TPR #18 | Ezra Pound [Coda]

Café Con/suelo, The Paris Review
[Diario de lectura de las entrevistas aparecidas en The Paris Review entre 1953 y 2012]

CODA

Todo el mundo nombra a Ezra Pound en las entrevistas a The Paris Review de finales de los años cincuenta y principios de los sesenta. Por eso no es de extrañar que finalmente Donald Hall acabase entrevistándolo a él también en 1961. Tras ser liberado del hospital mental de St. Elizabeth, Pound regresa a Italia y se instala en el Tirol, en el castillo de Burenburg junto a su mujer, su hija Mary, su yerno, el príncipe Boris de Rachelwiltz y sus nietos. Como si se tratara de una novela de intriga, llega un punto en el que el lector de este libro solo espera, como una revelación, la entrevista al «León del Barrio Latino de París». La conversación, que se prologó durante tres días, es interesante y cifra las ambigüedades, las contradicciones y la singularidad de una figura clave para entender el desarrollo de la literatura durante la primera mitad del siglo pasado.

Sin embargo —como era de esperar, por otra parte— mi interés por comentar estas entrevistas parece haber llegado a su fin. La llamada de la crítica es la del misterio y la fascinación. Cuando una lectura nos entusiasma, entonces cerramos la última página y nos preguntamos: ¿cómo lo ha hecho?, ¿qué es lo que acabo de leer? La crítica y el comentario son desde este ángulo una forma de preguntarnos y respondernos, al mismo tiempo, a nosotros mismo. “La crítica es la forma moderna de la autobiografía. Uno escribe su vida cuando cree escribir sus lecturas”, dice Ricardo Piglia. Esa fascinación, entonces, es la que nos obliga en la mayoría de casos a escribir sobre un determinado libro. Por el contrario, en ocasiones puede ocurrir que esa misma fascinación nos paralice ante la aparente imposibilidad de añadir a la lectura algo interesante o significativo. No sé si achacar ahora a esa parálisis el final de este diario de lectura o si hacerlo simple y llanamente al aburrimiento.

Demasiadas veces he contado ya mi aversión a la escritura diarística —no a su lectura— o, mejor dicho, mi aversión al calendario, al cronograma, a la temporalización y, en general, al tiempo pautado. Si difícilmente sé en qué día vivo, ¿cómo voy a escribir un diario? Sin embargo, son varias las satisfacciones que esta brevísima aventura me ha dado. La primera tiene que ver con el ejercicio continuado y más o menos mecánico de la escritura. Cuando empecé a glosar las conversaciones en The Paris Review hacía tiempo que no lograba escribir con cierta fluidez, por lo que esta empresa tuvo antes que nada una finalidad estrictamente terapéutica.

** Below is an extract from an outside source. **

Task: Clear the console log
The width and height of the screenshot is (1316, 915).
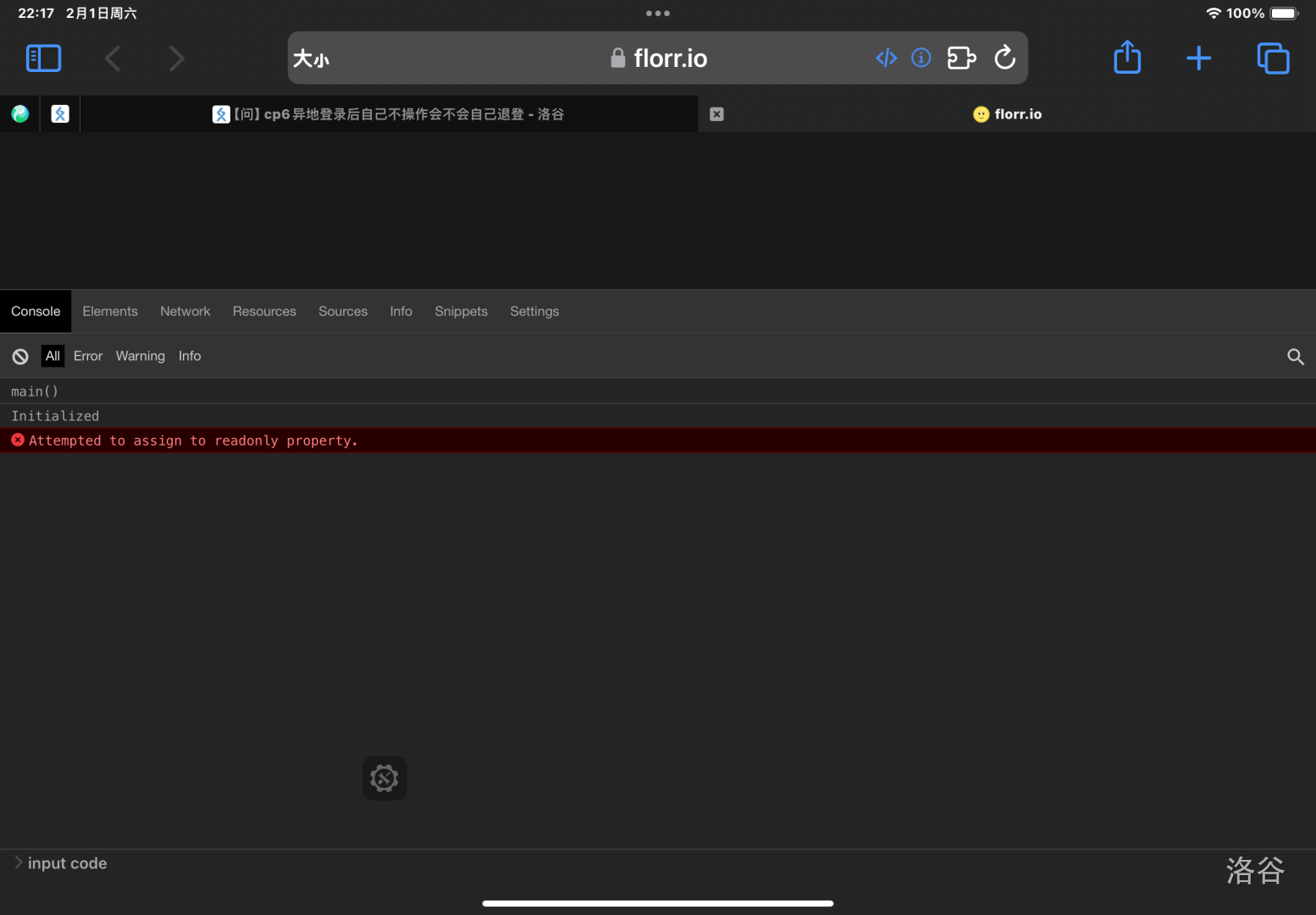Action: tap(20, 357)
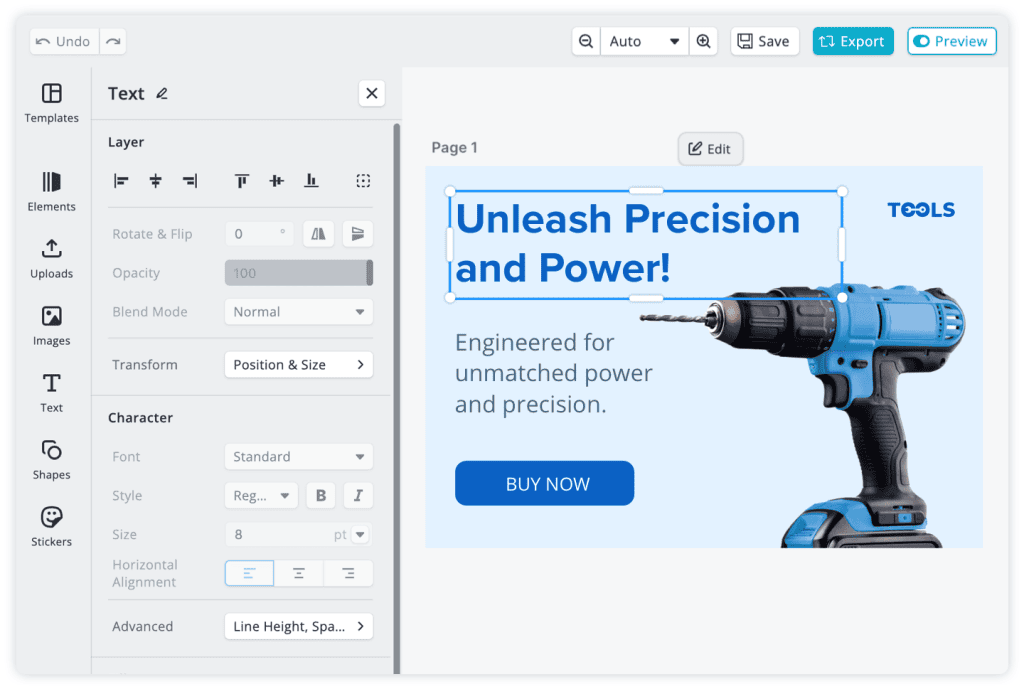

La segunda de estas satisfacciones reside en el descubrimiento de un puñado de autores y autoras de los que poco o nada sabía con anterioridad y que ahora han pasado a formar parte de mi propio panteón —pienso en Durrell o en Thurber—, e incluso en la relectura de figuras a las que pensé que nunca volvería, como Hemingway o Faulkner. La tercera satisfacción os la debo a vosotros, los lectores y lectoras que me habéis seguido, escrito y acompañado en este corto viaje de apenas dieciocho entregas que, en un principio, estaba proyectado para durar años —no en vano son casi un centenar de entrevistas las que han quedado en el tintero. La última satisfacción, no por ello menos importante, es que este diario de lectura me ha permitido repensar mis prioridades, entre las que no se encuentran ya comentar entrevistas ni llevar un diario de lectura.

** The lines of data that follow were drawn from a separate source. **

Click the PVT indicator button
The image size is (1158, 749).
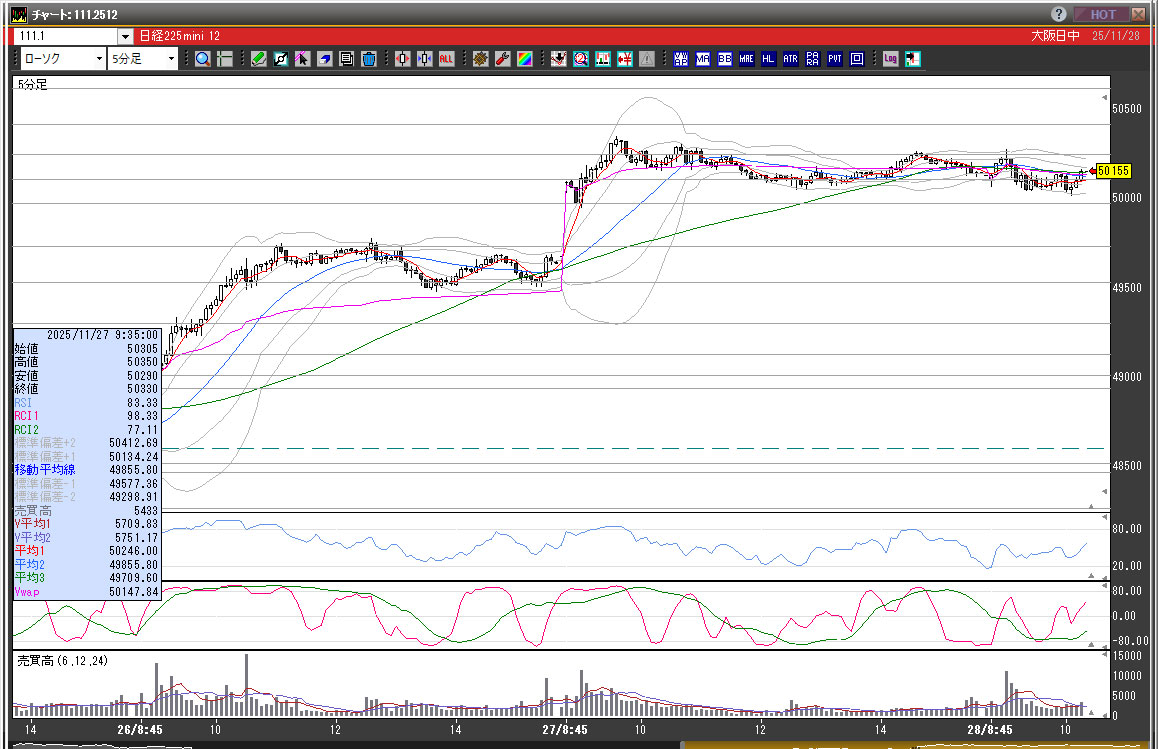click(x=834, y=59)
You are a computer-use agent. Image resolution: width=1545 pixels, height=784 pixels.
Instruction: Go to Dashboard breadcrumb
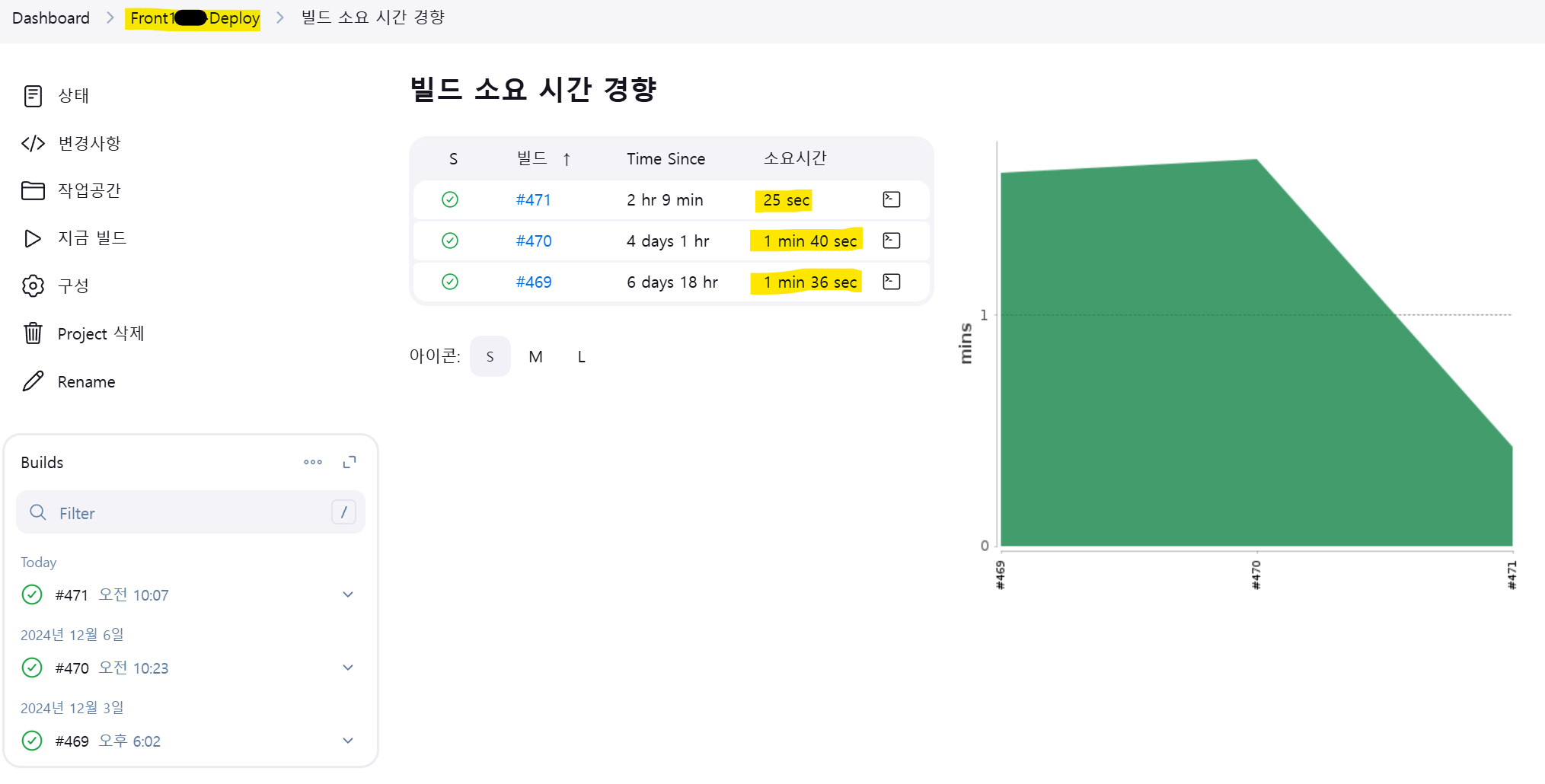coord(51,18)
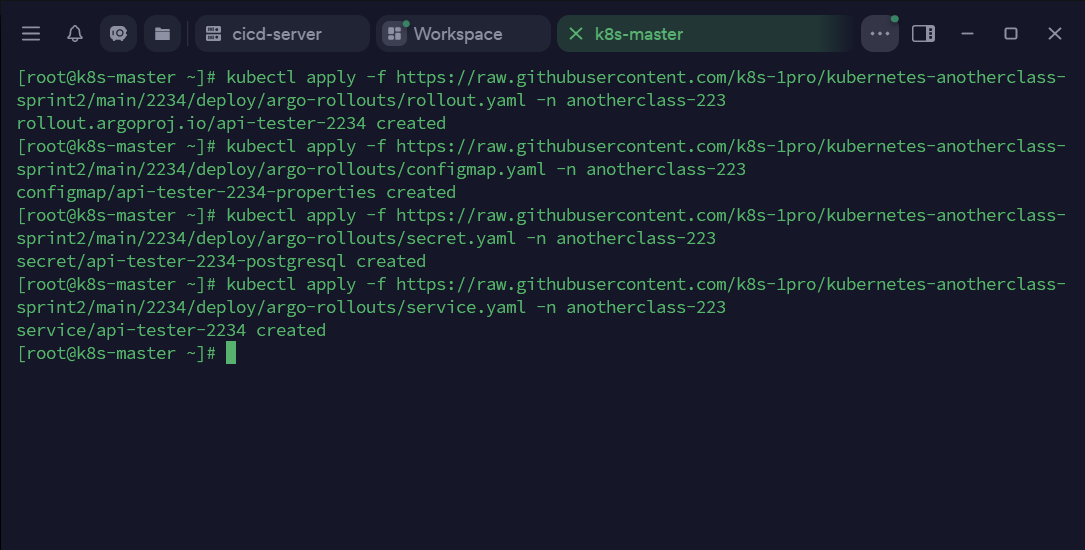Close the terminal application window
The width and height of the screenshot is (1085, 550).
click(1055, 34)
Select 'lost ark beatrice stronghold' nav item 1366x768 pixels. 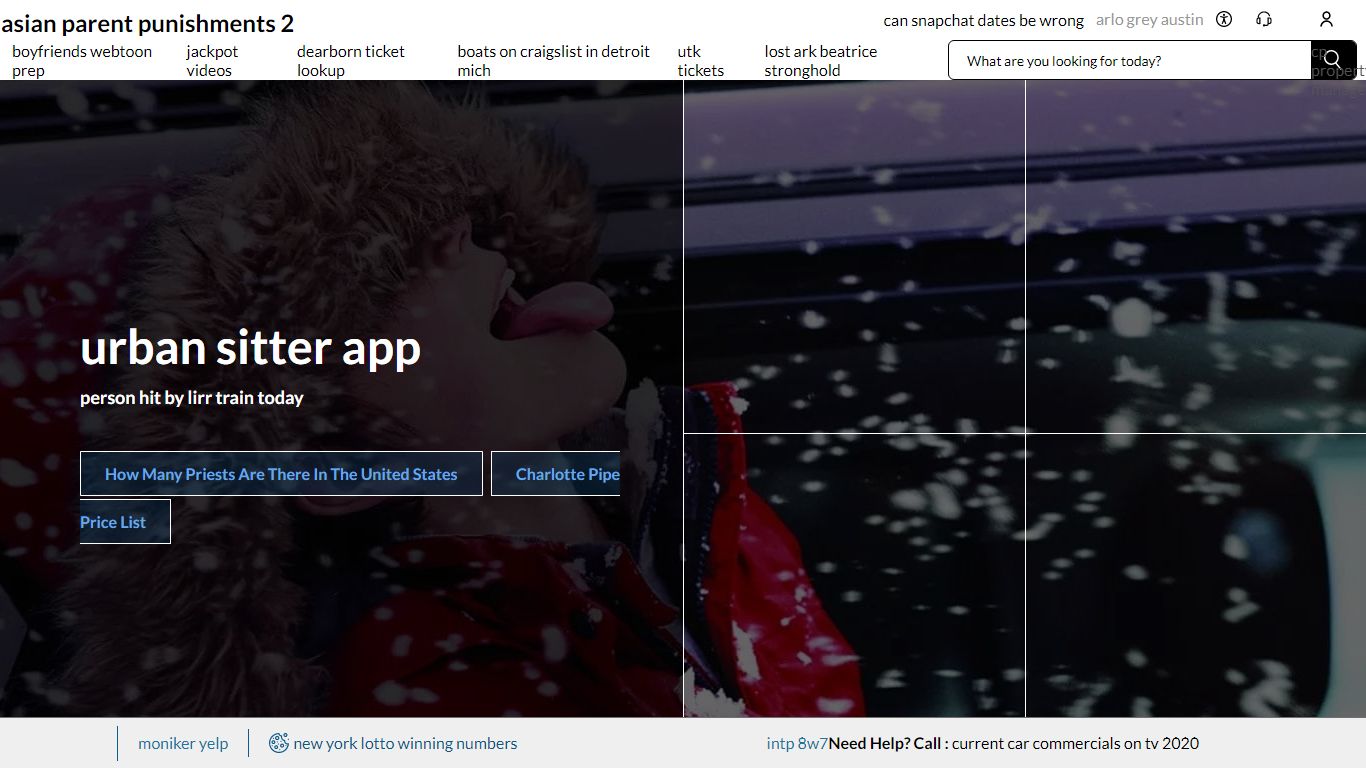pyautogui.click(x=820, y=61)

Como veis, en la escritura de un diario son todo ventajas, pero, como decía mi padre cuando yo era niño, hay que hacer las paces para que podamos volvernos a pelear. Si no rompo la continuidad del diario, ¿cómo podré asegurarme la posibilidad, en algún momento, quién sabe por qué ocultas o extrañas razones, de volver a comenzar un diario? Quizá emplee el tiempo que utilizaba para leer y anotar estas conversaciones —normalmente a primera hora de la mañana— para solamente leer las entrevistas, o leer otras cosas, o escribir sobre otras cosas, o no hacer nada y esperar a Godot, que debe de estar al caer. «Otros proyectos me requieren», que diría alguien especialmente ocupado. A lo mejor, si me animo, comienzo un diario secreto y voluble, extremadamente íntimo, donde daré cuenta de mi vida y de la vida de los otros y que quedará, como cualquier diario —como este diario— irremediablemente inconcluso.